Are solar farms compatible with agricultural areas, or are they industrial installations that should be discouraged on farmland?
The San Joaquin County Board of Supervisors will decide today whether Bear Creek Solar should be allowed to construct a solar farm on 20 acres on the east side of Jack Tone Road south of Victor Road in the Lockeford area.
The board will consider an appeal of the county Planning Commission's denial of the solar farm project.
The Planning Commission voted 3-2 on Sept. 6 to deny the application by Christopher Little of Bear Creek Solar, from Mendota Heights, Minn.
Two neighboring property owners and the San Joaquin Farm Bureau Federation oppose the solar farm because they say it would reduce the amount of agricultural land in the area.
Farm Bureau officials consider solar farms to be an industrial use, Farm Bureau program director Katie Patterson said. A solar farm may sound "warm and fuzzy," Patterson said, but the 20 acres of farmland would be replaced by concrete.

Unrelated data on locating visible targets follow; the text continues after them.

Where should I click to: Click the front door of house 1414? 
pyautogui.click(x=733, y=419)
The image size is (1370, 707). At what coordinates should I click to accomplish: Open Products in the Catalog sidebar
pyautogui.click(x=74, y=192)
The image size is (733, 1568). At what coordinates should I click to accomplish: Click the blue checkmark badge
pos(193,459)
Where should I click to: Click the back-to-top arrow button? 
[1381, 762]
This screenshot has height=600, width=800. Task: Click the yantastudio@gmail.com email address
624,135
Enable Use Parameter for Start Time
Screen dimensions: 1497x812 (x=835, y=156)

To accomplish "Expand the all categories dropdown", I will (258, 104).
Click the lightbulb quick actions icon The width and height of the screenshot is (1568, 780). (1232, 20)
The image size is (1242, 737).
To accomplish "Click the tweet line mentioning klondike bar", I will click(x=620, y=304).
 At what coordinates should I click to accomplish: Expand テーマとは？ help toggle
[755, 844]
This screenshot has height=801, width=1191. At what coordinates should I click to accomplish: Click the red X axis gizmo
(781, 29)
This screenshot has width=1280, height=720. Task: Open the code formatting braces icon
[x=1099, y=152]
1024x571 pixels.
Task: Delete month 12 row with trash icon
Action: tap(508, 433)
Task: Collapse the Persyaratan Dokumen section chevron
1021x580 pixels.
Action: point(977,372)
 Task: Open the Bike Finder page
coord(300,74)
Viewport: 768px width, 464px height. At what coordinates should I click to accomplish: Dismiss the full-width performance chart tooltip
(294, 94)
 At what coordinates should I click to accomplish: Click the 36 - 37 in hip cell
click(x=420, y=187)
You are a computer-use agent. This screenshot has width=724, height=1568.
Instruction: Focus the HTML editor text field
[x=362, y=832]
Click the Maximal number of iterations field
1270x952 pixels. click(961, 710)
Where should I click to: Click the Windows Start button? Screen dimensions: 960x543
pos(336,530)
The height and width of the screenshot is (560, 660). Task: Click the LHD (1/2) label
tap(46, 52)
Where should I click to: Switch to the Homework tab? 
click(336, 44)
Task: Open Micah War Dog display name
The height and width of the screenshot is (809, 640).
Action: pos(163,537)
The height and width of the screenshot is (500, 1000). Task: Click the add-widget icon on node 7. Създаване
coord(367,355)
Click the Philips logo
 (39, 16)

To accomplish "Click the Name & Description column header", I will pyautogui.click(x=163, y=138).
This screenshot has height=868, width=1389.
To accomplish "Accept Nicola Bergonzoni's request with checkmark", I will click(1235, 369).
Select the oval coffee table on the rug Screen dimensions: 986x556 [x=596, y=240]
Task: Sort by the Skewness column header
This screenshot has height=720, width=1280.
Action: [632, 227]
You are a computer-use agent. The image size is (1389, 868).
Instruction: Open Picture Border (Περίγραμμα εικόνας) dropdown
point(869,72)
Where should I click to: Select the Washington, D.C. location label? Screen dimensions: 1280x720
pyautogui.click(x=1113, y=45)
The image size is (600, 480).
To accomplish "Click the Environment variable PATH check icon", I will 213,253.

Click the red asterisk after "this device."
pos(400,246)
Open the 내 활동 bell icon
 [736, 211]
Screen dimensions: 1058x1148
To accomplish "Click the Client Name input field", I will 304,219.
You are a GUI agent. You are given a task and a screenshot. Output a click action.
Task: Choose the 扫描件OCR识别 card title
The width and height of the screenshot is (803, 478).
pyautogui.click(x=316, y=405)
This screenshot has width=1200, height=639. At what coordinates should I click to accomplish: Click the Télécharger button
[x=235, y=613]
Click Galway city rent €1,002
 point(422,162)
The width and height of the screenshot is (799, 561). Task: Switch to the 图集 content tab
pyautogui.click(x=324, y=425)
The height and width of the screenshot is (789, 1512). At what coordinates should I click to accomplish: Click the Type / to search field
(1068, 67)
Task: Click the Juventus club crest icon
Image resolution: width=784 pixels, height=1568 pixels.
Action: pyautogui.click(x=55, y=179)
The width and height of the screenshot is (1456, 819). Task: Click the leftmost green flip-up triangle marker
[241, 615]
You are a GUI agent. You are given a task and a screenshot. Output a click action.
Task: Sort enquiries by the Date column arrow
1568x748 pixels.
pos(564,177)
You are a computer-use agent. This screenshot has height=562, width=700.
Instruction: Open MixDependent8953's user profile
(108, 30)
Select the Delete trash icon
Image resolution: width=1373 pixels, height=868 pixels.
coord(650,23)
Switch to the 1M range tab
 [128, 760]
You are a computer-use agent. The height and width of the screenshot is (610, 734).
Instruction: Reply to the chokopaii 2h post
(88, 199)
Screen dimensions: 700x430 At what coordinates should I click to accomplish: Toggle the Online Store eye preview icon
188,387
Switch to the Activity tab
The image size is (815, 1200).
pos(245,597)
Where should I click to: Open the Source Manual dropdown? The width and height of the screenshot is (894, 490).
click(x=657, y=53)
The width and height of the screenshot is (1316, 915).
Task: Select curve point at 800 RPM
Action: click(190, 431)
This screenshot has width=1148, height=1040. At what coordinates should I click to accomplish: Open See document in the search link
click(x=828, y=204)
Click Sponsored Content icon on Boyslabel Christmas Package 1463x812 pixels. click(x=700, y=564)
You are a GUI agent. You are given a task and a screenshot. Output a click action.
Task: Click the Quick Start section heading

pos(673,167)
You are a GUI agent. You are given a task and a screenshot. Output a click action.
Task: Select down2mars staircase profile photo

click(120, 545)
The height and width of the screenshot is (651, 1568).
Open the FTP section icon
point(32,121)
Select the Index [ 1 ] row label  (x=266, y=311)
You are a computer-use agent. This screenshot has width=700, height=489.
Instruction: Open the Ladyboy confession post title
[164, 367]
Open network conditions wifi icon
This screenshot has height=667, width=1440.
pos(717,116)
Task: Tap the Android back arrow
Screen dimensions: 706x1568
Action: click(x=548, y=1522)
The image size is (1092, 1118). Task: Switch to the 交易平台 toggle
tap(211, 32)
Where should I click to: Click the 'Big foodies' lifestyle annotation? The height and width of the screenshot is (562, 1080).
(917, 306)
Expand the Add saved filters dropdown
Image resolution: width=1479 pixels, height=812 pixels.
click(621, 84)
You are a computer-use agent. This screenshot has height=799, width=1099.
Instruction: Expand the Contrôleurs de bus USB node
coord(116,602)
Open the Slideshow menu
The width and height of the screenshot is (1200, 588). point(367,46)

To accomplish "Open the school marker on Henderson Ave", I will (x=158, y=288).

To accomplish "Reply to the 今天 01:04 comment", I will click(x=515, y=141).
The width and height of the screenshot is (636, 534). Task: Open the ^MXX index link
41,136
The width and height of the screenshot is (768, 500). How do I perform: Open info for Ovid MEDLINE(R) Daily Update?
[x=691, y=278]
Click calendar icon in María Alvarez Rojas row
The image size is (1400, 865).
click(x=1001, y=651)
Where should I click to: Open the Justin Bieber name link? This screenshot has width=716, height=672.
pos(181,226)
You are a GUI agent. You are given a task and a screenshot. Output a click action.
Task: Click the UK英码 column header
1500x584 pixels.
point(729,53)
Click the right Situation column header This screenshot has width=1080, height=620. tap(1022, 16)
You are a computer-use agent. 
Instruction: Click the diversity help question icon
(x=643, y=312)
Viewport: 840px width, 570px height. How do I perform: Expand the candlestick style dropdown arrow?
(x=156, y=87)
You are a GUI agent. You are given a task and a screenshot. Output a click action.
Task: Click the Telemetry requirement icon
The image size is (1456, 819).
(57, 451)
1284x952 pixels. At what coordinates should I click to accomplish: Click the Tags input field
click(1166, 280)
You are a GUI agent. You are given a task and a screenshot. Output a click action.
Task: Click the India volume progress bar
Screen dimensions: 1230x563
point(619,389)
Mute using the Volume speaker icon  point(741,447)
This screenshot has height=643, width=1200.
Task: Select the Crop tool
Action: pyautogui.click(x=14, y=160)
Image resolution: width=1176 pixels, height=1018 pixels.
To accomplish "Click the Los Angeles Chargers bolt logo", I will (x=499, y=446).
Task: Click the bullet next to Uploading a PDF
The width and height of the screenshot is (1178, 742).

There's a lot of potential for solar farms in cities rather than agricultural areas, she added.
Meanwhile, Little wrote in his appeal to the Board of Supervisors that his project should be approved because the state of California supports solar energy and discourages local cities and counties from denying solar projects because of local land-use laws.
Little was not available for comment Monday afternoon.
Today's Board of Supervisors meeting will begin at 9 a.m. in the board chambers, 44 N. San Joaquin St. at Weber Avenue, Stockton.